Typical methods for planning and tracking projects are not well suited to Pasteur’s Quadrant. Projects here involve fast iterations, so planning should be light and nimble. Progress can be assessed by tracking iterations to see if they are converging on goals, revealing dead ends, uncovering new applications, or identifying the need for unforeseen scientific advances. Insisting that a team steadily hit milestones established in initial plans can cause it to adhere to a path that no longer makes sense based on something the team has learned. Sometimes a setback or a failure is the most effective tool for discovery. If people working on a particular piece of a project experience a failure, it’s often because something they encountered surprised them. That’s to be expected in high-risk projects. When such events occur, the project leader has to let the team members press forward as long as they can see that the approach might ultimately work within project constraints, even if they deviate from the original course. That said, if it becomes clear that a given scientific approach won’t work or requires multiple miracles in a row, that particular effort should be shut down and the resources shifted to other approaches.

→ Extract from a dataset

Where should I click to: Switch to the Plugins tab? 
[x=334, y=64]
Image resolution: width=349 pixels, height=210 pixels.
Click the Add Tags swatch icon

Use speed of learning as a sustainable competitive advantage

Steven Spear explains that the difference between good companies and great companies is their rate of learning. Learning happens through repeated problem-solving cycles. Toyota did not start out making high-quality cars at low cost. In 1965, Toyota’s productivity was about half that of GM. However, Toyota was learning how to improve quality and reduce cost at a rate about 3.5 times faster than GM so that by 1990, Toyota’s productivity was twice GM’s. Toyota and other fast learning organizations have turned their rate of learning into a sustainable competitive advantage. Remember that mistakes are OK. Risks and failures help us learn. We learn from failures because they reveal boundaries in our system’s current capability and horizons in our mind. We can minimize the risk of failure with speed and low-cost experimentation to develop ideas and gain clarity. Knowledge that is valuable now frequently is nearly useless in a month because we have already made the mistake it might have prevented. The late Allen Ward said, “Competitive advantage derives from discovering new principles, or new applications of basic principles, specific to your products and obtainable only from your experience.” If we can learn faster than our competition, we are certain to win!

Strive for continuous improvement

It is arrogant to believe that anything we have created cannot be improved, and it is pessimistic to believe that we are incapable of ever improving something that is flawed. If you are not improving, you are going backward (think the second law of thermodynamics). Focus on moving closer to the “ideal state” whenever you are debating the direction of your next continuous improvement activity. We are each responsible for improving our daily work processes and the systems we are part of. We must learn to continually assess the current state of our processes and pursue a better future state that will enhance value (or eliminate waste) and thus continuously improve.